St Andrew’s, Redlingfield
Outdoor temperature: 13.5˚C; indoor temperature: 10.5˚C, humidity: 73%
By the time I pulled up at the church sign, I was sure that my second church visit would be as rewarding as the first. This unusual and charming little church was set well back from the road. I made my way through a gap in the hedge, across a stream and along a footpath. Its neighbour was a farm, but the closest farm building to the churchyard was no ordinary one: it was large and ancient-looking, with two intriguing low arches on its church-facing end. I couldn’t tell if it was abandoned as the entrance faced away from the churchyard, but with its upper windows blocked I thought its only possible use could be as a barn. Afterwards I was able to find out that there was once a large priory here, of which the large building and the church were part.1
The tower stub was strange: it didn’t quite look wide enough to have once been a tower, but I liked its tiled roof, matching the chancel and nave. The interior was perhaps more Victorian than the church’s exterior and setting might have led me to expect, but my stay here was pure joy. The acoustic was exceptional, and, not for the first time, I decided to stay for the rest of the afternoon instead of trying to fit in a third church. What, after all, was the point of rushing when I was enjoying myself so much? Such visits are good and necessary reminders that I should try to apply this principle to my whole church tour, not just the odd afternoon out.
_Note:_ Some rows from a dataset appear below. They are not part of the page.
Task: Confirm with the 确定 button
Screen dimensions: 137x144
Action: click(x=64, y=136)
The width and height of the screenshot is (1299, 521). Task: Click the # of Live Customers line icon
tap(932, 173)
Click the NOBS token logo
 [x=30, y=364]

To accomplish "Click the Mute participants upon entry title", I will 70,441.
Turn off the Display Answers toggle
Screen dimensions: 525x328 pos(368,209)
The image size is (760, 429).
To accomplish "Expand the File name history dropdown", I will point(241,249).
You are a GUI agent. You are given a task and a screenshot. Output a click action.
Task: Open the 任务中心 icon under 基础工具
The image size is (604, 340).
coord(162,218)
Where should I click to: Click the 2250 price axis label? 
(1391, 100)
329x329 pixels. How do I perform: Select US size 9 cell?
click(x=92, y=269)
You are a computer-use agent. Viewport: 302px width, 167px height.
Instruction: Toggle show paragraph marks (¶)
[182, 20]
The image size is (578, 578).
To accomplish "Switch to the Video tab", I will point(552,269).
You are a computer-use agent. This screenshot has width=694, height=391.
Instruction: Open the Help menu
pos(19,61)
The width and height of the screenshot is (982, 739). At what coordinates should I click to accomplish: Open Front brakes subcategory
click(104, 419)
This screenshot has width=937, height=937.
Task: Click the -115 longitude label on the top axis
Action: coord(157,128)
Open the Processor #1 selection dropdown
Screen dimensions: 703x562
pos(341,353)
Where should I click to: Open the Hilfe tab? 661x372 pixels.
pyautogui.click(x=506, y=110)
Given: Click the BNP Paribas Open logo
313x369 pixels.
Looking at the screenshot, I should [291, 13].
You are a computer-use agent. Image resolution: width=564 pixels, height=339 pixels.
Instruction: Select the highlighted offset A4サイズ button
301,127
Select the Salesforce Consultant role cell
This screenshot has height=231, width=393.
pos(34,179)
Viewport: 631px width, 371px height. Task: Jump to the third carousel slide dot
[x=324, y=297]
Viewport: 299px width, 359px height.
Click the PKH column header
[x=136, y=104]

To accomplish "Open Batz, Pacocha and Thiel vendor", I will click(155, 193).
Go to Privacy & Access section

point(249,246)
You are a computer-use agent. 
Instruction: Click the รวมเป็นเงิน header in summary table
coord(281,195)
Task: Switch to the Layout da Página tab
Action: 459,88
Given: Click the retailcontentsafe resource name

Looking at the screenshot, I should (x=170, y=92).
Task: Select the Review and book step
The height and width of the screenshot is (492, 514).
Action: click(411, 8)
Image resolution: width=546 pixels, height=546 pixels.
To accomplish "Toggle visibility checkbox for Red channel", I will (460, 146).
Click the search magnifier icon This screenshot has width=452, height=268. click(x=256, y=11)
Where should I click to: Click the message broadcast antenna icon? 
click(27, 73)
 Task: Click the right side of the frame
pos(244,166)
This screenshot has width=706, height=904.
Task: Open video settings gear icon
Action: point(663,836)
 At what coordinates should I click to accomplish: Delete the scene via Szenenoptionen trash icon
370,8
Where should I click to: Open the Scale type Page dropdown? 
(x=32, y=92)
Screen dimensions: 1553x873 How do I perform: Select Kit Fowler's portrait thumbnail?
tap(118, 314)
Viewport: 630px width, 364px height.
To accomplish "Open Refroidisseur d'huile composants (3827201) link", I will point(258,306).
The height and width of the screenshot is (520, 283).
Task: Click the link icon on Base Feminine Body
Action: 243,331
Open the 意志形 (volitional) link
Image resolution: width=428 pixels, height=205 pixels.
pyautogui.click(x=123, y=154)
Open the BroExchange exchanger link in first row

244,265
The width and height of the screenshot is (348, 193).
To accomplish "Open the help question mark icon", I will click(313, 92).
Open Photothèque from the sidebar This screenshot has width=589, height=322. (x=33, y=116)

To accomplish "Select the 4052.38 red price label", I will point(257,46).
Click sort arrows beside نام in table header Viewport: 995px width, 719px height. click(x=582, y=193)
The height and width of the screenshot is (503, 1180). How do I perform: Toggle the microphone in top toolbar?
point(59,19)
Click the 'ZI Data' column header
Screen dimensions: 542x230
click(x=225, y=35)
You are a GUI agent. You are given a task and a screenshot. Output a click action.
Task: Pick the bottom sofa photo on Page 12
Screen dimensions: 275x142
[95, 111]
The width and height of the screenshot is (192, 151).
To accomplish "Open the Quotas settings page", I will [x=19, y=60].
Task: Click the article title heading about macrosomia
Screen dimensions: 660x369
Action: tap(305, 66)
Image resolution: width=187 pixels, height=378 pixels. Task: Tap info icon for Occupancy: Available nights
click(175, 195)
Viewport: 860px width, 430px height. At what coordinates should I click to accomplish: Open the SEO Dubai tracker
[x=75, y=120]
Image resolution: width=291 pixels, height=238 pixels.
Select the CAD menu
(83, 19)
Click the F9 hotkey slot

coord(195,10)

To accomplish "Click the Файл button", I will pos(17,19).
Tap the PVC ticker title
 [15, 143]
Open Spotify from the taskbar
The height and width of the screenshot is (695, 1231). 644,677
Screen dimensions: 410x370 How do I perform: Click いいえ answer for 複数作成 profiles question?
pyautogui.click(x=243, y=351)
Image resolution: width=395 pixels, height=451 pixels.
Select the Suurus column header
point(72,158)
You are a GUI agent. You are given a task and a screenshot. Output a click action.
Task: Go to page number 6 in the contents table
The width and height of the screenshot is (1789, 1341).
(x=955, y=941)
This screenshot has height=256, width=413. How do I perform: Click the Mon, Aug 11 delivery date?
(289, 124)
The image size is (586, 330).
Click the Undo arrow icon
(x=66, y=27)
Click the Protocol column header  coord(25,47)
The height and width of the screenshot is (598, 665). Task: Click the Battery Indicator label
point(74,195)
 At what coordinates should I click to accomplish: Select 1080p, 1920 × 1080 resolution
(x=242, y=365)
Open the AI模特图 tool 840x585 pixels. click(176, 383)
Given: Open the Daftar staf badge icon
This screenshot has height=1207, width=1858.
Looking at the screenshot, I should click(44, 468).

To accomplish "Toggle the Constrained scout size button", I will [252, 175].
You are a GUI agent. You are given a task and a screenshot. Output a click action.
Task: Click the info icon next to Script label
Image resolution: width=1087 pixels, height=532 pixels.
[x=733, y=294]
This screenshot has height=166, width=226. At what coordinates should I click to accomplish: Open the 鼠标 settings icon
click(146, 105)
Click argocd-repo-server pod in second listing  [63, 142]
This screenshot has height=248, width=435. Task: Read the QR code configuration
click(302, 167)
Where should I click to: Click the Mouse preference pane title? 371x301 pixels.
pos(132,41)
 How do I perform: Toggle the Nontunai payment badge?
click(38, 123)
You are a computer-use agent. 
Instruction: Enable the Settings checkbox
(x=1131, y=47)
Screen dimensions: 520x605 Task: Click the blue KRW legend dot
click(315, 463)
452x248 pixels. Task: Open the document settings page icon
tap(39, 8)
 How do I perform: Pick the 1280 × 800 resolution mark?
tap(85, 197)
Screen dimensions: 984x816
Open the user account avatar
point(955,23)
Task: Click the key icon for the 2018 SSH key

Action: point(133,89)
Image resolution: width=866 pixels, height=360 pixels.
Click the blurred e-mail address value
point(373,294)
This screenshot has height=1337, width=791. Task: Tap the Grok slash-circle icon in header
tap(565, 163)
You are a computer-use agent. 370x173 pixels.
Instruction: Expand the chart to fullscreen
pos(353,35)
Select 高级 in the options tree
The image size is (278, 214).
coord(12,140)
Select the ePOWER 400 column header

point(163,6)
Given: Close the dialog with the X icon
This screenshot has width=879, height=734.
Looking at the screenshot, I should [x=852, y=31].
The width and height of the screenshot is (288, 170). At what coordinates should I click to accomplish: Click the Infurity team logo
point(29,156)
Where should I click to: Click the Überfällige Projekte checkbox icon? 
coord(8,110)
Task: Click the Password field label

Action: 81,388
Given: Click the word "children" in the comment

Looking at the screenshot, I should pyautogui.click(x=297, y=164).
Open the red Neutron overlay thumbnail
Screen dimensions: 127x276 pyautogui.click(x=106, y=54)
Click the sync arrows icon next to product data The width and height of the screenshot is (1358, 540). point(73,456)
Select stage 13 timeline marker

I practised for over an hour, and felt much happier with the Bach C major suite by the end of it. I had spent considerable time over the last day or two listening to all the different recordings I could find online in order to understand how to turn the Prelude (in particular) into a piece of music instead of a pain-inducing semiquaver study. By which I mean physical pain, though it might also inadvertently cause pain to the listener. I didn’t find a single recording that made sense to me, and eventually, feeling both amazed and frustrated, I gave up. This was my first practice session since then, and by the end of the afternoon I concluded that a process of elimination was as helpful as any in assisting me to arrive at a logical and engaging musical story. What a difference from my younger days when I was riddled with doubt of all kinds, and felt I could only tell if a performance was very good or very bad, but nothing in between. As long as it isn’t at the expense of an open mind, or accompanied by complacency, I am glad and relieved to have finally reached a stage of confidence in my own musical instinct.
After such a practice session, my tour round the church and churchyard afterwards were particularly enjoyable. Most of my attention was stolen by the contents of the porch and aspects of the church exterior: on the entrance doorway arch there were numerous graffiti shields and crosses, and in the porch was a set of stocks – the first I had seen since Saxtead, and this time I knew what they were. On the bricks of the east wall of the chancel there a wealth of graffiti dating from the early nineteenth century, which I assume is when the chancel was rebuilt. Lichen had grown in and around the engravings, forming a colourful, semi-abstract work of art.
Just before I entered the porch again on my anti-clockwise tour of the church, I found a blocked up west porch window even more beautiful than the east one I had already passed: it had been filled in with bricks of different colours. I’d never seen any window or door filled in like this and, if blocking windows is really necessary, I can’t think of a more wonderful way to do it.
This afternoon I had discovered two delightful churches in an area I’d never been to before, and I felt I had fitted a holiday into three hours – even though half of it was cello practice. Anything or anywhere that can achieve such a remarkable feat must be incredibly special.